[Opening ENTRIES SHOWN section]

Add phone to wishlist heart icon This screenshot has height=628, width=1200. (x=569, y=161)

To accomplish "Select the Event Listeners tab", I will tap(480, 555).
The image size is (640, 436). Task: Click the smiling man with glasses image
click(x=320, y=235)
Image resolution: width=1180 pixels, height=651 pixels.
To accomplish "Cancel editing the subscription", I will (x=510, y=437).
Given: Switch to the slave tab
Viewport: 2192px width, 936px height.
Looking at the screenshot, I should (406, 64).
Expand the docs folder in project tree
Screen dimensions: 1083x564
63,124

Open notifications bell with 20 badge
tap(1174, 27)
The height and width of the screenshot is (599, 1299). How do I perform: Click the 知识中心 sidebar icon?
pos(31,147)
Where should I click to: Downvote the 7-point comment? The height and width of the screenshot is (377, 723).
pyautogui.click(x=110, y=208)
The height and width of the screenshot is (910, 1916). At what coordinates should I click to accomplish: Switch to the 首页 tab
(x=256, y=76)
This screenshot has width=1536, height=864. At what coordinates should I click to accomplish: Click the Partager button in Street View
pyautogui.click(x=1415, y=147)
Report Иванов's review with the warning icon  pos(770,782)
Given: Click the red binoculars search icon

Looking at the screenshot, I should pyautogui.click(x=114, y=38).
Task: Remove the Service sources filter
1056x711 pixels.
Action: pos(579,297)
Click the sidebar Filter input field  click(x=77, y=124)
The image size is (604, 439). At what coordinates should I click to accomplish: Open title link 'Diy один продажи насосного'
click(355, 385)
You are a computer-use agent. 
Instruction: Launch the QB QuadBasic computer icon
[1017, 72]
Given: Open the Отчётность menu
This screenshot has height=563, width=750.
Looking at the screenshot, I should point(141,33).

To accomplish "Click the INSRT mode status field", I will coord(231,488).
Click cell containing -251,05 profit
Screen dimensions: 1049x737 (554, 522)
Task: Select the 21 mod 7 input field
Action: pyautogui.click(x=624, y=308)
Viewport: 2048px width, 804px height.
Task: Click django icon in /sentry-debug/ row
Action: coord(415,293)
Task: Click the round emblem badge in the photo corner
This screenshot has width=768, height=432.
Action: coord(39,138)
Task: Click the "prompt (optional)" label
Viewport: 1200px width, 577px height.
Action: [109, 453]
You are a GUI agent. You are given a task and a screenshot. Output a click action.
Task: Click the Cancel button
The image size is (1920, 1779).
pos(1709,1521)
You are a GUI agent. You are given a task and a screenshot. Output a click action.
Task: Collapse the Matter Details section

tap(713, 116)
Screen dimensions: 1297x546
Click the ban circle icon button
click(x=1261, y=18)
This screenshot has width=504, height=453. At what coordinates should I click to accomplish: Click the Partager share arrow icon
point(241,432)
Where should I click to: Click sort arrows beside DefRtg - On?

[Closing ENTRIES SHOWN section]

# EXERCISE DETAILS
Copy each line of the entries exactly.

# RESPONSE TO THE EXERCISE
Add phone to wishlist heart icon This screenshot has height=628, width=1200. (x=569, y=161)

To accomplish "Select the Event Listeners tab", I will tap(480, 555).
The image size is (640, 436). Task: Click the smiling man with glasses image
click(x=320, y=235)
Image resolution: width=1180 pixels, height=651 pixels.
To accomplish "Cancel editing the subscription", I will (x=510, y=437).
Given: Switch to the slave tab
Viewport: 2192px width, 936px height.
Looking at the screenshot, I should (406, 64).
Expand the docs folder in project tree
Screen dimensions: 1083x564
63,124

Open notifications bell with 20 badge
tap(1174, 27)
The height and width of the screenshot is (599, 1299). How do I perform: Click the 知识中心 sidebar icon?
pos(31,147)
Where should I click to: Downvote the 7-point comment? The height and width of the screenshot is (377, 723).
pyautogui.click(x=110, y=208)
The height and width of the screenshot is (910, 1916). At what coordinates should I click to accomplish: Switch to the 首页 tab
(x=256, y=76)
This screenshot has width=1536, height=864. At what coordinates should I click to accomplish: Click the Partager button in Street View
pyautogui.click(x=1415, y=147)
Report Иванов's review with the warning icon  pos(770,782)
Given: Click the red binoculars search icon

Looking at the screenshot, I should pyautogui.click(x=114, y=38).
Task: Remove the Service sources filter
1056x711 pixels.
Action: pos(579,297)
Click the sidebar Filter input field  click(x=77, y=124)
The image size is (604, 439). At what coordinates should I click to accomplish: Open title link 'Diy один продажи насосного'
click(355, 385)
You are a computer-use agent. 
Instruction: Launch the QB QuadBasic computer icon
[1017, 72]
Given: Open the Отчётность menu
This screenshot has height=563, width=750.
Looking at the screenshot, I should point(141,33).

To accomplish "Click the INSRT mode status field", I will coord(231,488).
Click cell containing -251,05 profit
Screen dimensions: 1049x737 (554, 522)
Task: Select the 21 mod 7 input field
Action: pyautogui.click(x=624, y=308)
Viewport: 2048px width, 804px height.
Task: Click django icon in /sentry-debug/ row
Action: coord(415,293)
Task: Click the round emblem badge in the photo corner
This screenshot has width=768, height=432.
Action: coord(39,138)
Task: Click the "prompt (optional)" label
Viewport: 1200px width, 577px height.
Action: [109, 453]
You are a GUI agent. You are given a task and a screenshot. Output a click action.
Task: Click the Cancel button
The image size is (1920, 1779).
pos(1709,1521)
You are a GUI agent. You are given a task and a screenshot. Output a click action.
Task: Collapse the Matter Details section

tap(713, 116)
Screen dimensions: 1297x546
Click the ban circle icon button
click(x=1261, y=18)
This screenshot has width=504, height=453. At what coordinates should I click to accomplish: Click the Partager share arrow icon
point(241,432)
Where should I click to: Click sort arrows beside DefRtg - On?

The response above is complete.